The local devices can be cameras such as network video recorders (NVRs). NVRs can act as standalone smart surveillance systems powered by artificial intelligence (AI) in high-risk, security-vulnerable areas such as factory environments. However, the quality of the machine learning model depends on the size of the training dataset of the system, which in turn is dependent on the placement of the NVRs. For example, NVRs placed in isolated or remote locations may have a smaller dataset due to less camera traffic and activity, making them unsuitable for building robust machine learning models for standalone surveillance. However, sharing datasets from other devices can be problematic in terms of data privacy and/or communication bandwidth.

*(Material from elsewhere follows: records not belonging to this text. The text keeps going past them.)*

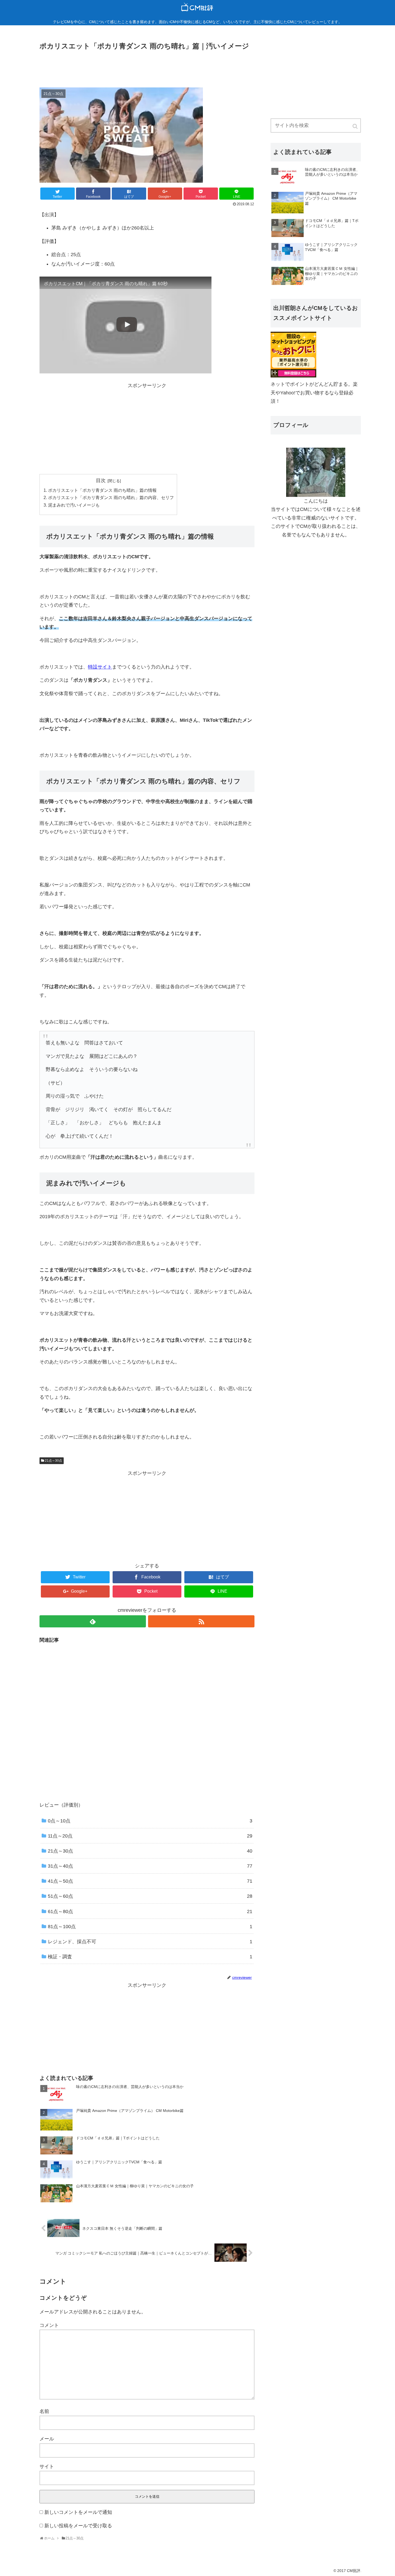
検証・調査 (150, 1956)
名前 (44, 2411)
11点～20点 (150, 1836)
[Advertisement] (147, 67)
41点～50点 (150, 1881)
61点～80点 (150, 1911)
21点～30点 (53, 1460)
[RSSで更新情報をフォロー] (201, 1621)
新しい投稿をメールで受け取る (78, 2525)
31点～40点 (150, 1866)
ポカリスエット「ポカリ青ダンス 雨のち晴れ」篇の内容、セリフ (111, 497)
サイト (47, 2466)
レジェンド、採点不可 (150, 1941)
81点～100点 (150, 1926)
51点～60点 (150, 1896)
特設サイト (100, 667)
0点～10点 (150, 1821)
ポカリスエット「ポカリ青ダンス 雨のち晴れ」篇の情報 (102, 490)
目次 (101, 480)
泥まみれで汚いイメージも (74, 505)
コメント (49, 2325)
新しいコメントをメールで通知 (78, 2512)
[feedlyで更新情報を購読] (93, 1621)
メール (47, 2438)
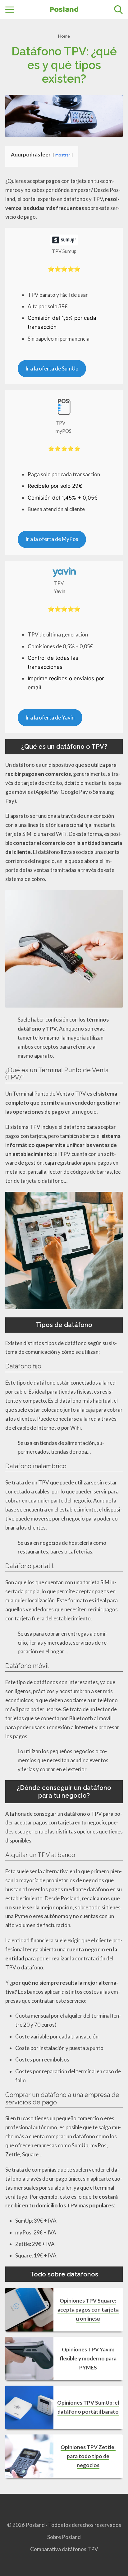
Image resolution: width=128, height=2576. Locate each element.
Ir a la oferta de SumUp (51, 368)
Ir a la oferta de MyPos (51, 539)
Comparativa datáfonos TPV (64, 2549)
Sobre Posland (64, 2537)
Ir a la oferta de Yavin (50, 717)
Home (64, 36)
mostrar (62, 154)
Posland (64, 9)
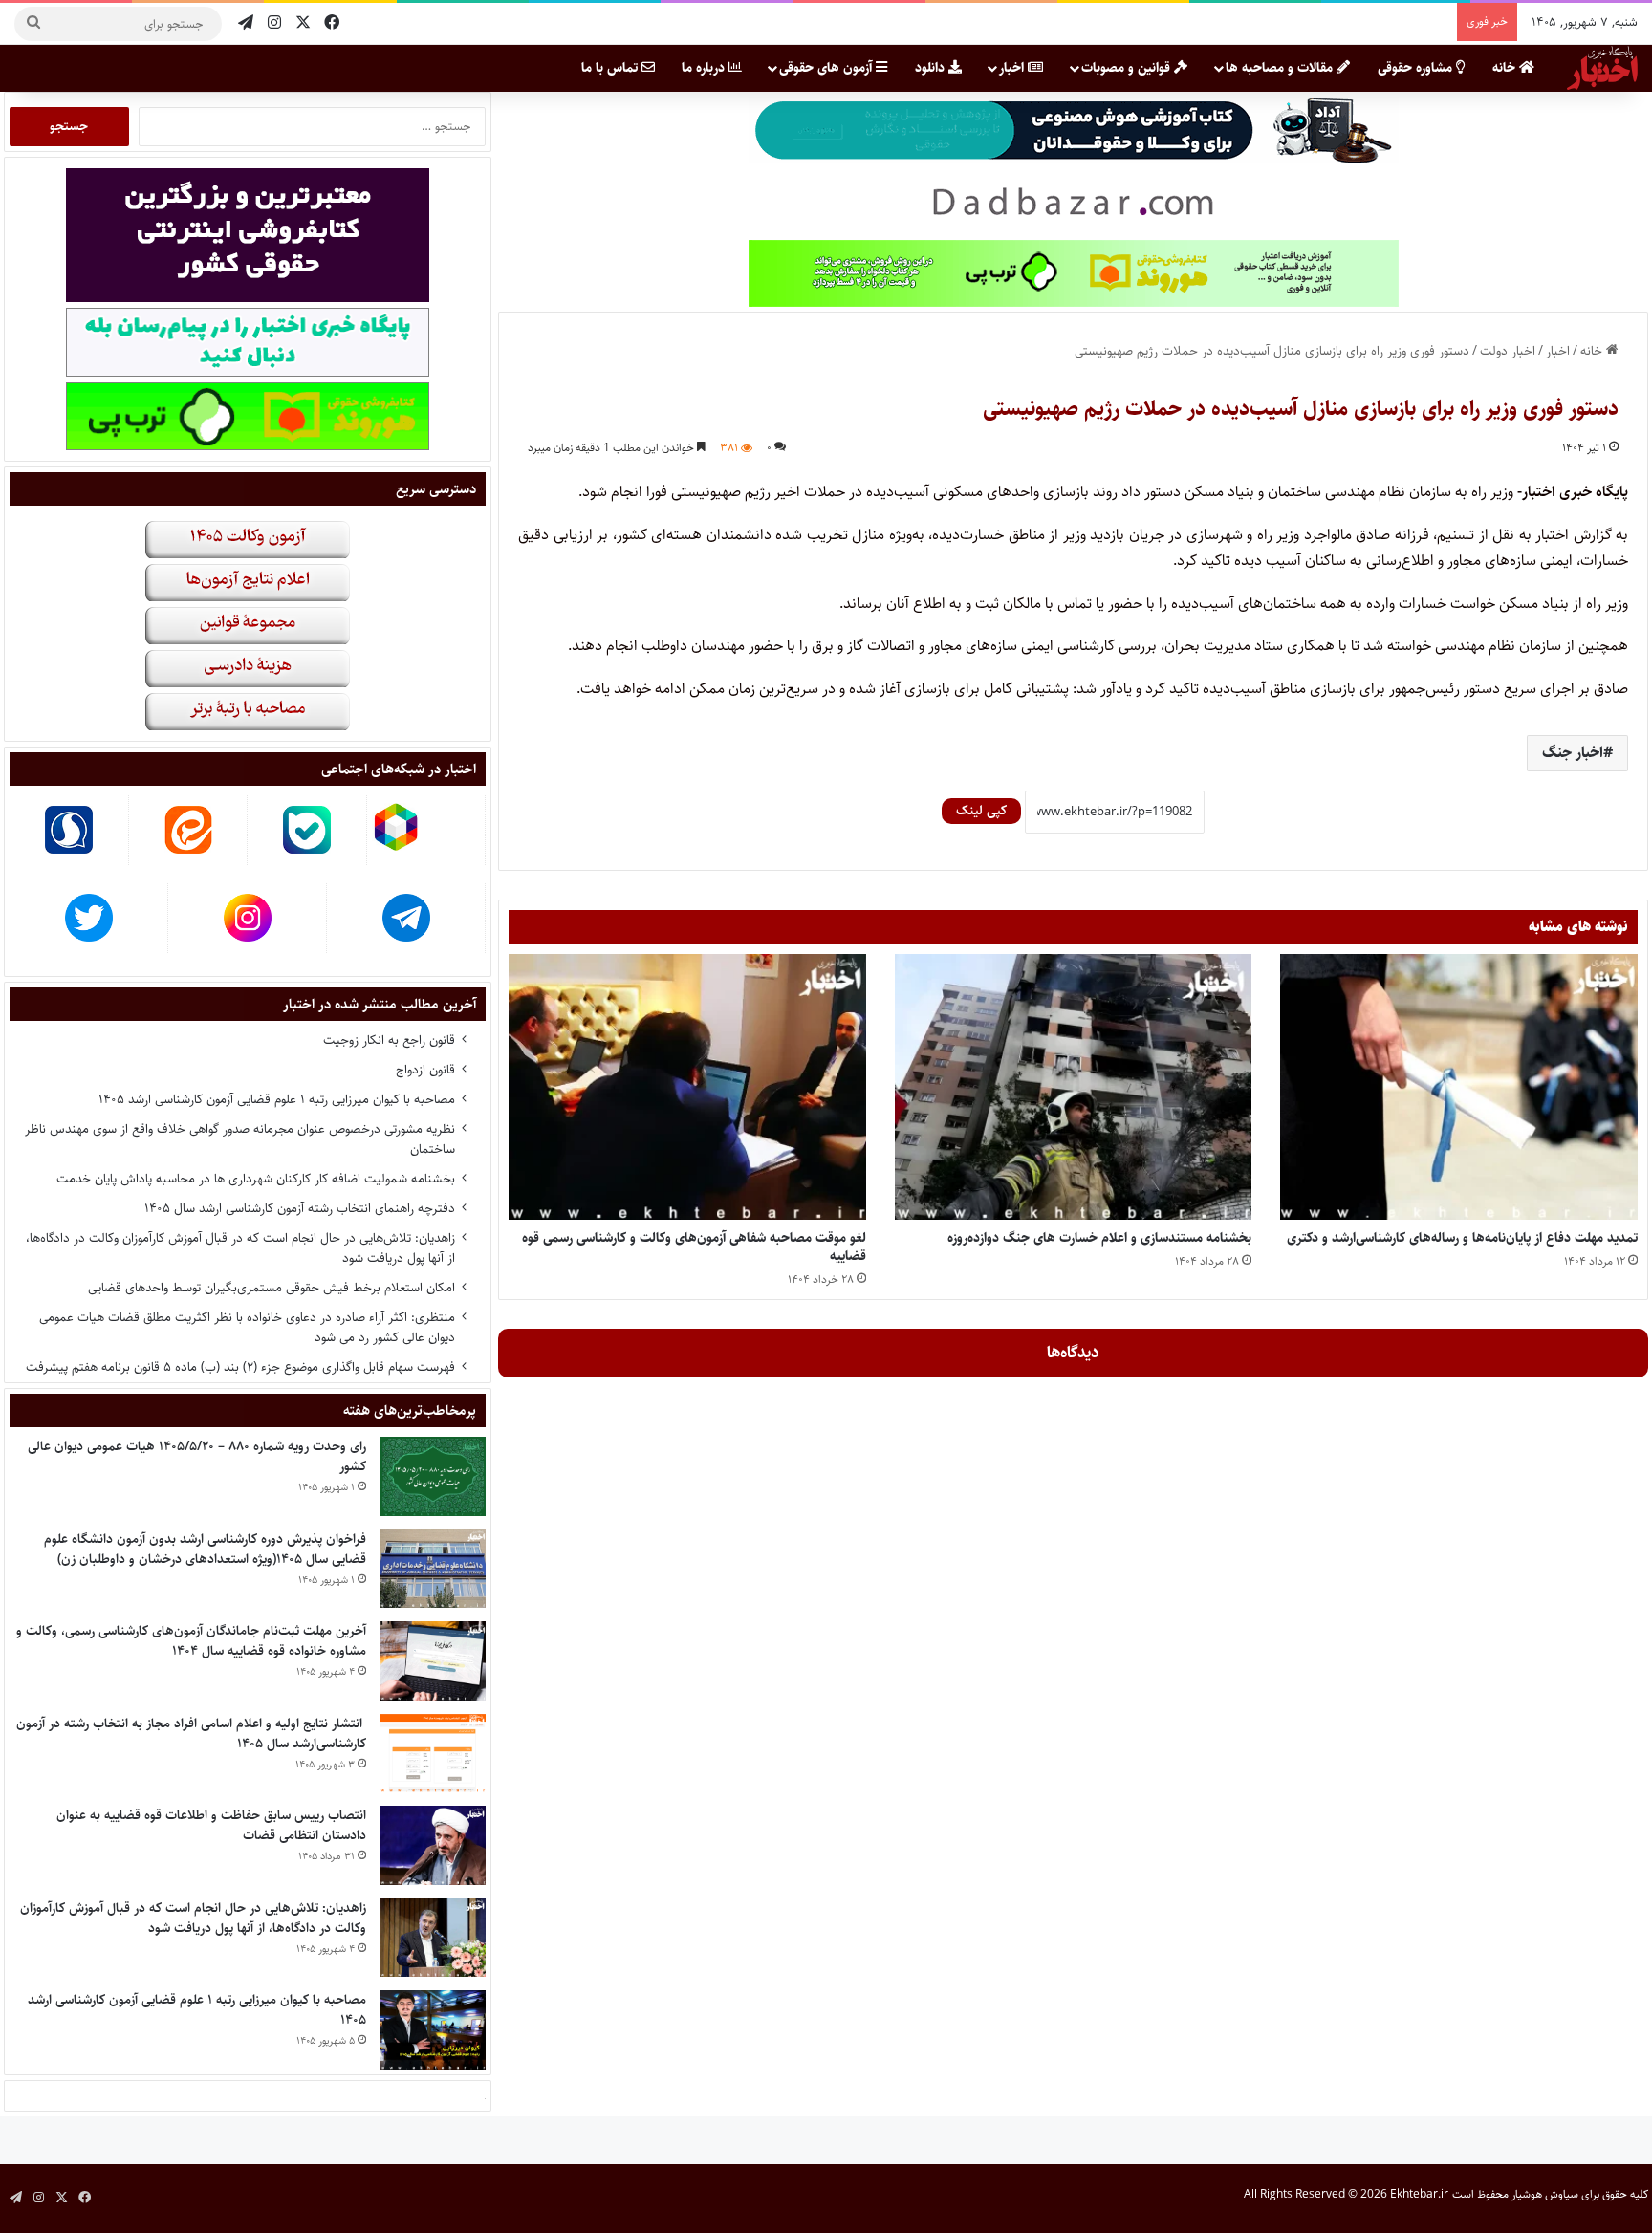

Embodiments of the present disclosure address the above deficiencies and other deficiencies of previous approaches by applying a two-step learning process. First, leveraging a close-knit network of NVRs with heterogeneous data, an initial ANN surveillance model can be trained and updated into a federated ANN surveillance model. The processing resources and/or memory resources of the NVRs can be repurposed and utilized to train an ANN surveillance model. The NVRs can perform training using their local computational resources. Instead of sharing private datasets (e.g., camera footage), only the local model updates are uploaded to the server. Such updates can occur over multiple rounds of learning using local training datasets (e.g., the footage captured by individual NVRs). The server can aggregate the updates across multiple NVRs and/or multiple rounds of training into a federated ANN surveillance model. The server can be local to a particular installation, such as a factory, and/or global across multiple different security installations.
Second, the learned information (federated ANN surveillance model) can be transferred to isolated NVRs using transfer learning. This can create a target ANN surveillance model that is trained with the heterogeneous knowledge of varied devices without accessing other datasets. This can enable deployment of standalone smart surveillance.
As used herein, the singular forms “a”, “an”, and “the” include singular and plural referents unless the content clearly dictates otherwise. Furthermore, the word “may” is used throughout this application in a permissive sense (i.e., having the potential to, being able to), not in a mandatory sense (i.e., must). The term “include,” and derivations thereof, mean “including, but not limited to.” The term “coupled” means directly or indirectly connected.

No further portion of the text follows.